What is required
Using the data below, work out how many lines contain "agent", and report only that number.

Records to process START

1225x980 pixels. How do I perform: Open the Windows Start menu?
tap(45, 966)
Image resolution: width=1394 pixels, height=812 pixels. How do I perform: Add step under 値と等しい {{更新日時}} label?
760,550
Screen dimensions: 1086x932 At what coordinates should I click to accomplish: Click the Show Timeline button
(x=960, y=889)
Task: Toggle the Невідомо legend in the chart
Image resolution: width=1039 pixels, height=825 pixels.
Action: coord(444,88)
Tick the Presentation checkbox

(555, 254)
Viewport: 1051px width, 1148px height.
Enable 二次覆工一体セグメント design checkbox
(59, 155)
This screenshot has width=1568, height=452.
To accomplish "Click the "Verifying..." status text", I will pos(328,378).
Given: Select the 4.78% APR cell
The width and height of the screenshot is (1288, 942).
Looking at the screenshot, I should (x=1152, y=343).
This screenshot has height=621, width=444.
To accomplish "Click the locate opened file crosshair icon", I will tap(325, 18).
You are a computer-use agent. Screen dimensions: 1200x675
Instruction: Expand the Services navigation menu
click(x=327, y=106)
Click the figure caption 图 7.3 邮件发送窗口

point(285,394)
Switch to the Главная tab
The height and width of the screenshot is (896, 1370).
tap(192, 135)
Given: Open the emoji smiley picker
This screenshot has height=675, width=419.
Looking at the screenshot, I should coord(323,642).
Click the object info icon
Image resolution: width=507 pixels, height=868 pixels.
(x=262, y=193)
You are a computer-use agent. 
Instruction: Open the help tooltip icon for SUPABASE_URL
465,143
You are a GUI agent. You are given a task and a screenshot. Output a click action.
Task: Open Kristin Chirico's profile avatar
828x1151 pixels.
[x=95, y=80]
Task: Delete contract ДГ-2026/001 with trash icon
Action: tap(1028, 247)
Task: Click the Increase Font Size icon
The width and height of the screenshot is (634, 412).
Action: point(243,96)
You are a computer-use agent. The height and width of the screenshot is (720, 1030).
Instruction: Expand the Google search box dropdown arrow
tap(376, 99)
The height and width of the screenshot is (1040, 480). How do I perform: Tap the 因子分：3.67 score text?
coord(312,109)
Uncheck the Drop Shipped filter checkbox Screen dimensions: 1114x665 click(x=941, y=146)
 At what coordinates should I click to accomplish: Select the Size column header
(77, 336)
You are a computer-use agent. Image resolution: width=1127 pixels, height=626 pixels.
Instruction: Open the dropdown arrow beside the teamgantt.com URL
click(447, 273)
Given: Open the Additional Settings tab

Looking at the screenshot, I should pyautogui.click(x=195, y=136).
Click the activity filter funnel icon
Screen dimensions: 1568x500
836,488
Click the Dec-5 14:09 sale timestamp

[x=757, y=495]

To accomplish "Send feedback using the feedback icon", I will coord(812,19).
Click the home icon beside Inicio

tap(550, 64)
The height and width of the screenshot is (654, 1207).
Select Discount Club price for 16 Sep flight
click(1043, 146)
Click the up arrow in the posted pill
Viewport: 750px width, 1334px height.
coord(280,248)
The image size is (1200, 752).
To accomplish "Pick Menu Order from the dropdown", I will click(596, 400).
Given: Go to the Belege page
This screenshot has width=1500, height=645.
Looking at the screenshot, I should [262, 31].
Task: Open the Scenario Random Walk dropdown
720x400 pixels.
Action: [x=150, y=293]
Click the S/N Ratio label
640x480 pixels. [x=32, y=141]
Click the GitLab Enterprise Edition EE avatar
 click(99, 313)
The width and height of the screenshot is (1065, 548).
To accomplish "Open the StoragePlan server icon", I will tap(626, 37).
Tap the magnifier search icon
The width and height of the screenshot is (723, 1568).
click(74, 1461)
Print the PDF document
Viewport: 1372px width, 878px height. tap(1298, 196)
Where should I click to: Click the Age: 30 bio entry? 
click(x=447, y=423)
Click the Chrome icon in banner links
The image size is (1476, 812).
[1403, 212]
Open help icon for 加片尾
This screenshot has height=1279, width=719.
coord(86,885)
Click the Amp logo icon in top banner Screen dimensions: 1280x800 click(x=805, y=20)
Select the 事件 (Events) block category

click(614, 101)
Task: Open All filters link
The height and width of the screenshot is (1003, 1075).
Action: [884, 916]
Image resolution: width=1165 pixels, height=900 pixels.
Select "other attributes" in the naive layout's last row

Records to process END

Response to this exercise
5